In spite of a number of studies and articles, whether or not music actually helps teen-age students focus on schoolwork is still an unanswered question. The so-called Mozart effect, in which listener's spatial awareness was raised by listening to 10 minutes of a Mozart, has a spotty record for duplicating the original results. However, there is some indication that quiet background music can be beneficial to some students, and can block unwanted distractions.

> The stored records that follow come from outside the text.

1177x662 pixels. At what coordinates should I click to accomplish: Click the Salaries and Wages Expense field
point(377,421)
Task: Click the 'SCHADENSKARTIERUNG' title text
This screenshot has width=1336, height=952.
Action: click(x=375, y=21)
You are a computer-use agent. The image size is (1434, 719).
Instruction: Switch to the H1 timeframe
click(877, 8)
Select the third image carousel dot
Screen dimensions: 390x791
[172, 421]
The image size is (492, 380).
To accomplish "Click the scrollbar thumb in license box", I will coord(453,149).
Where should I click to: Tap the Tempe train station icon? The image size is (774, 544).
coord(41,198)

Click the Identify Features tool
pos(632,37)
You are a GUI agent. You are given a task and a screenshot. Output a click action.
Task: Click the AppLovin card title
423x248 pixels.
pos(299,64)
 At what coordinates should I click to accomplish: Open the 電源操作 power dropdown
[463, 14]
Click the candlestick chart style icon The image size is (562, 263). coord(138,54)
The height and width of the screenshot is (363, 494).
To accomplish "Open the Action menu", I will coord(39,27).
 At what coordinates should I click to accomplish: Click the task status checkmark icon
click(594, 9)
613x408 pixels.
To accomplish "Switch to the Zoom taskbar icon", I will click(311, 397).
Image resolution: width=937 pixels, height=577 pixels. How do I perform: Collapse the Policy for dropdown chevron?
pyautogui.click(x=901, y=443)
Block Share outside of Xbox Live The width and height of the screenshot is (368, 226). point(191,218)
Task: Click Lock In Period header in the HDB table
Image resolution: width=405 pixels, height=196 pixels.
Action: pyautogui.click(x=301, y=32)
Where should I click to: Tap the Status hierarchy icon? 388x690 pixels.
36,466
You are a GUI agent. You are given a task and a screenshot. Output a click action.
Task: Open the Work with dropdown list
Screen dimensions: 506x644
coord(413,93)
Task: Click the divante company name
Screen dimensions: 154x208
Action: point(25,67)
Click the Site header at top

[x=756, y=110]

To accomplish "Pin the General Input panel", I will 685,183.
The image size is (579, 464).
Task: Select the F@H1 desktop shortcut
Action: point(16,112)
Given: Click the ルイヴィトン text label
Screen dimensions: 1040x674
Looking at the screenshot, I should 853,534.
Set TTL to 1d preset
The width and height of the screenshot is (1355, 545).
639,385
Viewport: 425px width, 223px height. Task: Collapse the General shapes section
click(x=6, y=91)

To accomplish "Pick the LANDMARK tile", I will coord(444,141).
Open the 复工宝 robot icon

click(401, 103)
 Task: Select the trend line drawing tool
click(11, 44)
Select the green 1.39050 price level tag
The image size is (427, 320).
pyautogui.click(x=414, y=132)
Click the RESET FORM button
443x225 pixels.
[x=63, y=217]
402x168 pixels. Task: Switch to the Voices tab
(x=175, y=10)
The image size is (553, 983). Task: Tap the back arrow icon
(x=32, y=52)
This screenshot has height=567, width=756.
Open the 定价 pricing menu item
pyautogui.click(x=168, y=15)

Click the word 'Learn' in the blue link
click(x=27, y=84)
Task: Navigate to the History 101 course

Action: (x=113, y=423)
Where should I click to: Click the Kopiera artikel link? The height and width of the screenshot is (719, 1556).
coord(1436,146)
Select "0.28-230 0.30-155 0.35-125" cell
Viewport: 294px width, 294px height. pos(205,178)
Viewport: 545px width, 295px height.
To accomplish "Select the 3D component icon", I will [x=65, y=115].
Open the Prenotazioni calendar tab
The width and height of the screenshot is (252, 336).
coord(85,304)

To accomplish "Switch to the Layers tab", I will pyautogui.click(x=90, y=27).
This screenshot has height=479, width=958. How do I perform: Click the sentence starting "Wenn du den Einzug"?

In "The Mozart Effect: a Closer Look" band teacher Donna Lerch carefully examines accounts of the so-called Mozart effect. She explains that the first experiments were carried out by Gordon Shaw, whose specialty was theoretical neurobiology. The original study involved 36 graduate students. One group listened to Mozart, one to "easy listening" music and one silence. The Mozart group showed a .9 increase in their I.Q. for about 10 minutes, which was long enough to take a simple test. In an article published in the Journal of the Royal Society of Medicine, J.S. Jenkins points out that some researchers have been able to duplicate the original findings, but not all.
Music Training and Educational Success
The staff at Neuroscience News has examined how music education can influence student performance. They found that music training enhances neuroplasticity and helps brain patterning. They note that there is a positive crossover between music training and other areas of learning, particularly in math and language. They note that musical training helps students develop discriminate between different types of sounds and helps them to become better listeners. Understanding patterns helps them to better comprehend educational materials. However, studying music and listening to music while doing homework is not exactly the same thing.
Thanks to the plethora of entertainment and informational devices available to teens, many of them routinely multitask, according to "Distractions During Homework" by Chris Gaither of Beech Associated Counselors and Therapists. A well-connected teen may be checking her Facebook account, texting friends, listening to the radio and watching a television show while doing her homework. Too often, the homework becomes low-priority in the mix, and consequently doesn't receive the attention it deserves. However, because teens are used to multiple sources of input, a completely quiet room might become a distraction of a different kind.
Possible Benefits of Music During Homework
Not every teen will benefit from listening to music while doing homework, and those who do may benefit from different types of music. One way in which background music might help is trading one sensory input for the many distractions teens normally enjoy. Have your teen put away cell phones, stay off Facebook and other social media and turn off the television. Let her listen to favorite recordings or radio station. If your teen must study in a noisy or busy environment, such as at your kitchen table, a headset connected to some favorite music can help shut out unwanted distractions. Some special needs teens, such as students with ADHD or epilepsy, might derive unique benefits from listening to music. Web MD Fit recommends for students to listen to instrumental music rather than music with lyrics.